-- start Quoted text --
Which is obviously not an embedded systems issue. Right?

Half a Bag

Next on our agenda was the health-food store where Mary had ordered a bag of soybeans earlier in the week. The clerk on the phone hadn't known the exact size of the bag, so Mary asked them to get whatever their standard bag was, which the clerk guessed at 20 pounds.

When they hauled it out of the stockroom, we discovered we'd signed up for 50 pounds of soybeans, which will last us for quite a while. You could pretty much hear the manager thinking "Whew!" when we agreed to absorb 4 dB more beans than we expected.

The cashier wrestled the bag onto the conveyor and tapped the item number on what was obviously another PC in POS drag. The automatic scale weighed it, the register computed the total price, knocked off a 10 percent bulk discount, and we were on our way. After I'd maneuvered the bag through the van's pod bay door, Mary handed me the receipt and asked if I saw anything odd.

Turned out that we'd bought 22.78 pounds of soybeans, not the 50 pounds clearly marked on the bag. No, it wasn't a metric-to-American conversion problem, either. I wasn't about to undock the bag and pilot it back uphill to the store, so we returned to see what they could do without the evidence.

After some huffing and puffing, the manager started a new transaction, typed in the missing weight, and let the register compute a new sale based on a 27.22 pound bag.

You've probably figured out what happened: A 50-pound bag of soybeans is just about twice as long as the scale's sensor plate. With only half the bag on the plate, the scale did the best it could.

Which is not an embedded systems issue either. Right?

Lessons Learned?

You can see our adventure from at least two angles — either we had a really bad morning or this sort of thing happens to everyone all the time. We normally examine our receipts, but obviously we must start doing so before moving very far from the register lane. In both cases the errors would have been less obvious had we filled the carts with other items.

High-reliability system engineering already includes fault tolerance analysis, operator training requirements, and a myriad of other topics that are completely foreign to the low-end embedded design process. As those low-end systems become more complex, more interconnected, and more essential, we're beginning to see more failures that affect more people in much nastier ways. Seemingly simple systems must begin to shoulder the cost of doing thorough designs and careful implementations, which means vendors must demonstrate that the up-front costs actually provide some benefit.
-- end Quoted text --
-- start Supplied information --
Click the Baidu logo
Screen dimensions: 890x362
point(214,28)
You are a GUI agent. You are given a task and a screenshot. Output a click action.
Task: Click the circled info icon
-- end Supplied information --
## What the task asks
Determine whether each statement agrees with the soybean passage, answering yes or no and quoting the words of the passage that decide it. (a) The clerk on the phone guessed that the standard bag weighed 20 pounds. (b) The receipt showed that the bag had been weighed at 50 pounds. (c) The manager's new transaction charged for a 27.22 pound bag.

## Full solution
(a) Yes: "which the clerk guessed at 20 pounds."
(b) No: "Turned out that we'd bought 22.78 pounds of soybeans, not the 50 pounds clearly marked on the bag."
(c) Yes: "let the register compute a new sale based on a 27.22 pound bag."